◆ Records to use:
= Beginning of Section =

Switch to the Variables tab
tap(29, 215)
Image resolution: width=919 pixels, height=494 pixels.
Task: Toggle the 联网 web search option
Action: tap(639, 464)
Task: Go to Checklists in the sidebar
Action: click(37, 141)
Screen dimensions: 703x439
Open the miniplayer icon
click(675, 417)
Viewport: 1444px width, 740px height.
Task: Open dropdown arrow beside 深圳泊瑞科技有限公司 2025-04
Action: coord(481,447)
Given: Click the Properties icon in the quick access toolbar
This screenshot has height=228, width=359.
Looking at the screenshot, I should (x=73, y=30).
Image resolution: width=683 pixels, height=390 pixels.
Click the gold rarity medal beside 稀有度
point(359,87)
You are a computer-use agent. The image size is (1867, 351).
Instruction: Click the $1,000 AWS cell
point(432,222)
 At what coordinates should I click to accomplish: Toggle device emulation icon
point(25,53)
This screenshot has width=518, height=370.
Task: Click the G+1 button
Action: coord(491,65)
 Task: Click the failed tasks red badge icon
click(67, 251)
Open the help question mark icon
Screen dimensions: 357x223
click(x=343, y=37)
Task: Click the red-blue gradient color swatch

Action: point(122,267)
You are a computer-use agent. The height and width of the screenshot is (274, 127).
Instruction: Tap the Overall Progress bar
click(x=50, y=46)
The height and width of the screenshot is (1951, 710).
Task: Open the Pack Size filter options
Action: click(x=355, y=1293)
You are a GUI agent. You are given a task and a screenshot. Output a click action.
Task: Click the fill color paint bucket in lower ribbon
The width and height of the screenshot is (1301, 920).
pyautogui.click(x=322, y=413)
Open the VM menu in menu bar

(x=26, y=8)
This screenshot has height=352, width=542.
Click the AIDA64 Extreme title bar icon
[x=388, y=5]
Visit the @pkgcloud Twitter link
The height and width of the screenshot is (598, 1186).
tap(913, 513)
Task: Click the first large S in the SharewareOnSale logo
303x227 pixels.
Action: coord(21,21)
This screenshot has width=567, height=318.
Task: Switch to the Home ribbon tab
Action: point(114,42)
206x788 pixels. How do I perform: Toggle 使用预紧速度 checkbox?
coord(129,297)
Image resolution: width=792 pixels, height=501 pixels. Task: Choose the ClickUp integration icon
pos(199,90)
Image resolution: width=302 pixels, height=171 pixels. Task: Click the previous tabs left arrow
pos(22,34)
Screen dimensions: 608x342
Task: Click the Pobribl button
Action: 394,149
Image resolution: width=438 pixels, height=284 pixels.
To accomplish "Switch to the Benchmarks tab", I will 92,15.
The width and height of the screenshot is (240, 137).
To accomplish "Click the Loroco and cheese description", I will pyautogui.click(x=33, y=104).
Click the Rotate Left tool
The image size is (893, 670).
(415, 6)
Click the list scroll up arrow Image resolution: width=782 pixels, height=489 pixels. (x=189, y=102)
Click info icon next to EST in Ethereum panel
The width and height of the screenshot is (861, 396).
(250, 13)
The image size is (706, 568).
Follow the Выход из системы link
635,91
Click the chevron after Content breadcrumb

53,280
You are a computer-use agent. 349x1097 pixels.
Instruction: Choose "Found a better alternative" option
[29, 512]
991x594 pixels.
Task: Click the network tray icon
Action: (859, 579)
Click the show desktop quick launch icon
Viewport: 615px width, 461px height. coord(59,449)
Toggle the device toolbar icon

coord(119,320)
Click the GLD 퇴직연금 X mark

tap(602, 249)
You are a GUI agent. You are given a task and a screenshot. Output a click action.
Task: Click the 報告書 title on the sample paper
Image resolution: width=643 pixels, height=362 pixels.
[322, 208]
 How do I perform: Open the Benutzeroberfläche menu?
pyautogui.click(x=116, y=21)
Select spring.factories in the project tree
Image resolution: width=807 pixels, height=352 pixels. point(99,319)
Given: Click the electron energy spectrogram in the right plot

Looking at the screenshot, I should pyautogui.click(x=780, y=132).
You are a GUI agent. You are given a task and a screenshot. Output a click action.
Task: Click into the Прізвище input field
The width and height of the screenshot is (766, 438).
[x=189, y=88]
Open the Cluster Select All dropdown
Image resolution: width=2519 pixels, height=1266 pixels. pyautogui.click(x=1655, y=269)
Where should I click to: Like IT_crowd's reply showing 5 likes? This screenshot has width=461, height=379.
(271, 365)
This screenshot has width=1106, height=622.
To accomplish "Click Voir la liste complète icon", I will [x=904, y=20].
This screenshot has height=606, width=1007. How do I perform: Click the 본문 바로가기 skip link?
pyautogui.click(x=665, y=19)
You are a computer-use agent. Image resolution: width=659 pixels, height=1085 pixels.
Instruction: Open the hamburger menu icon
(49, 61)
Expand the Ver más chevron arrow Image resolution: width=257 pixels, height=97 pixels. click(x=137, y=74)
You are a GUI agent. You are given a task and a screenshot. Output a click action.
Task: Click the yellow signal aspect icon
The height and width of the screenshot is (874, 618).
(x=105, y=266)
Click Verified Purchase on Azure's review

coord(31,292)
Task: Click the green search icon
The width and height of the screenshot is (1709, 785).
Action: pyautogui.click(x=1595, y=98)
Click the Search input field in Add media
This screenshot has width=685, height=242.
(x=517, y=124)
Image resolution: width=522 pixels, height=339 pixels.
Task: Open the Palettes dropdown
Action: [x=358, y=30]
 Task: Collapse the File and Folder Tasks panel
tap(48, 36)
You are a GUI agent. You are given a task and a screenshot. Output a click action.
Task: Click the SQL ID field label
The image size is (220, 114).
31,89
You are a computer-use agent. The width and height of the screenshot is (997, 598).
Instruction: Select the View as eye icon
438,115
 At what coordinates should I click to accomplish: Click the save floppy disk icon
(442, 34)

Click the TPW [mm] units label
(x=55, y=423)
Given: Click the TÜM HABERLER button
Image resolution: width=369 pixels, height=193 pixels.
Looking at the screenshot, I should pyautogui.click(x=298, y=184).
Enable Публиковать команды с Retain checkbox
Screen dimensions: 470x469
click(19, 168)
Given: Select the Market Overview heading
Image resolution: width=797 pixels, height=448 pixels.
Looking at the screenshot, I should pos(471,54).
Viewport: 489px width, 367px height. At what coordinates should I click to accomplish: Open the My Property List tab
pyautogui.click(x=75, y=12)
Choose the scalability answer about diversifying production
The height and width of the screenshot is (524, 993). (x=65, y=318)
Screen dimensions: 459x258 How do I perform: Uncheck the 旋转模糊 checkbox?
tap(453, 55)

= End of Section =

◆ Task statement: Please return all of the entries exactly as they were given.

◆ Solution:
Switch to the Variables tab
tap(29, 215)
Image resolution: width=919 pixels, height=494 pixels.
Task: Toggle the 联网 web search option
Action: tap(639, 464)
Task: Go to Checklists in the sidebar
Action: click(37, 141)
Screen dimensions: 703x439
Open the miniplayer icon
click(675, 417)
Viewport: 1444px width, 740px height.
Task: Open dropdown arrow beside 深圳泊瑞科技有限公司 2025-04
Action: coord(481,447)
Given: Click the Properties icon in the quick access toolbar
This screenshot has height=228, width=359.
Looking at the screenshot, I should (x=73, y=30).
Image resolution: width=683 pixels, height=390 pixels.
Click the gold rarity medal beside 稀有度
point(359,87)
You are a computer-use agent. The image size is (1867, 351).
Instruction: Click the $1,000 AWS cell
point(432,222)
 At what coordinates should I click to accomplish: Toggle device emulation icon
point(25,53)
This screenshot has width=518, height=370.
Task: Click the G+1 button
Action: coord(491,65)
 Task: Click the failed tasks red badge icon
click(67, 251)
Open the help question mark icon
Screen dimensions: 357x223
click(x=343, y=37)
Task: Click the red-blue gradient color swatch

Action: point(122,267)
You are a computer-use agent. The height and width of the screenshot is (274, 127).
Instruction: Tap the Overall Progress bar
click(x=50, y=46)
The height and width of the screenshot is (1951, 710).
Task: Open the Pack Size filter options
Action: click(x=355, y=1293)
You are a GUI agent. You are given a task and a screenshot. Output a click action.
Task: Click the fill color paint bucket in lower ribbon
The width and height of the screenshot is (1301, 920).
pyautogui.click(x=322, y=413)
Open the VM menu in menu bar

(x=26, y=8)
This screenshot has height=352, width=542.
Click the AIDA64 Extreme title bar icon
[x=388, y=5]
Visit the @pkgcloud Twitter link
The height and width of the screenshot is (598, 1186).
tap(913, 513)
Task: Click the first large S in the SharewareOnSale logo
303x227 pixels.
Action: coord(21,21)
This screenshot has width=567, height=318.
Task: Switch to the Home ribbon tab
Action: point(114,42)
206x788 pixels. How do I perform: Toggle 使用预紧速度 checkbox?
coord(129,297)
Image resolution: width=792 pixels, height=501 pixels. Task: Choose the ClickUp integration icon
pos(199,90)
Image resolution: width=302 pixels, height=171 pixels. Task: Click the previous tabs left arrow
pos(22,34)
Screen dimensions: 608x342
Task: Click the Pobribl button
Action: 394,149
Image resolution: width=438 pixels, height=284 pixels.
To accomplish "Switch to the Benchmarks tab", I will 92,15.
The width and height of the screenshot is (240, 137).
To accomplish "Click the Loroco and cheese description", I will pyautogui.click(x=33, y=104).
Click the Rotate Left tool
The image size is (893, 670).
(415, 6)
Click the list scroll up arrow Image resolution: width=782 pixels, height=489 pixels. (x=189, y=102)
Click info icon next to EST in Ethereum panel
The width and height of the screenshot is (861, 396).
(250, 13)
The image size is (706, 568).
Follow the Выход из системы link
635,91
Click the chevron after Content breadcrumb

53,280
You are a computer-use agent. 349x1097 pixels.
Instruction: Choose "Found a better alternative" option
[29, 512]
991x594 pixels.
Task: Click the network tray icon
Action: (859, 579)
Click the show desktop quick launch icon
Viewport: 615px width, 461px height. coord(59,449)
Toggle the device toolbar icon

coord(119,320)
Click the GLD 퇴직연금 X mark

tap(602, 249)
You are a GUI agent. You are given a task and a screenshot. Output a click action.
Task: Click the 報告書 title on the sample paper
Image resolution: width=643 pixels, height=362 pixels.
[322, 208]
 How do I perform: Open the Benutzeroberfläche menu?
pyautogui.click(x=116, y=21)
Select spring.factories in the project tree
Image resolution: width=807 pixels, height=352 pixels. point(99,319)
Given: Click the electron energy spectrogram in the right plot

Looking at the screenshot, I should pyautogui.click(x=780, y=132).
You are a GUI agent. You are given a task and a screenshot. Output a click action.
Task: Click into the Прізвище input field
The width and height of the screenshot is (766, 438).
[x=189, y=88]
Open the Cluster Select All dropdown
Image resolution: width=2519 pixels, height=1266 pixels. pyautogui.click(x=1655, y=269)
Where should I click to: Like IT_crowd's reply showing 5 likes? This screenshot has width=461, height=379.
(271, 365)
This screenshot has width=1106, height=622.
To accomplish "Click Voir la liste complète icon", I will [x=904, y=20].
This screenshot has height=606, width=1007. How do I perform: Click the 본문 바로가기 skip link?
pyautogui.click(x=665, y=19)
You are a computer-use agent. Image resolution: width=659 pixels, height=1085 pixels.
Instruction: Open the hamburger menu icon
(49, 61)
Expand the Ver más chevron arrow Image resolution: width=257 pixels, height=97 pixels. click(x=137, y=74)
You are a GUI agent. You are given a task and a screenshot. Output a click action.
Task: Click the yellow signal aspect icon
The height and width of the screenshot is (874, 618).
(x=105, y=266)
Click Verified Purchase on Azure's review

coord(31,292)
Task: Click the green search icon
The width and height of the screenshot is (1709, 785).
Action: pyautogui.click(x=1595, y=98)
Click the Search input field in Add media
This screenshot has width=685, height=242.
(x=517, y=124)
Image resolution: width=522 pixels, height=339 pixels.
Task: Open the Palettes dropdown
Action: [x=358, y=30]
 Task: Collapse the File and Folder Tasks panel
tap(48, 36)
You are a GUI agent. You are given a task and a screenshot. Output a click action.
Task: Click the SQL ID field label
The image size is (220, 114).
31,89
You are a computer-use agent. The width and height of the screenshot is (997, 598).
Instruction: Select the View as eye icon
438,115
 At what coordinates should I click to accomplish: Click the save floppy disk icon
(442, 34)

Click the TPW [mm] units label
(x=55, y=423)
Given: Click the TÜM HABERLER button
Image resolution: width=369 pixels, height=193 pixels.
Looking at the screenshot, I should pyautogui.click(x=298, y=184).
Enable Публиковать команды с Retain checkbox
Screen dimensions: 470x469
click(19, 168)
Given: Select the Market Overview heading
Image resolution: width=797 pixels, height=448 pixels.
Looking at the screenshot, I should pos(471,54).
Viewport: 489px width, 367px height. At what coordinates should I click to accomplish: Open the My Property List tab
pyautogui.click(x=75, y=12)
Choose the scalability answer about diversifying production
The height and width of the screenshot is (524, 993). (x=65, y=318)
Screen dimensions: 459x258 How do I perform: Uncheck the 旋转模糊 checkbox?
tap(453, 55)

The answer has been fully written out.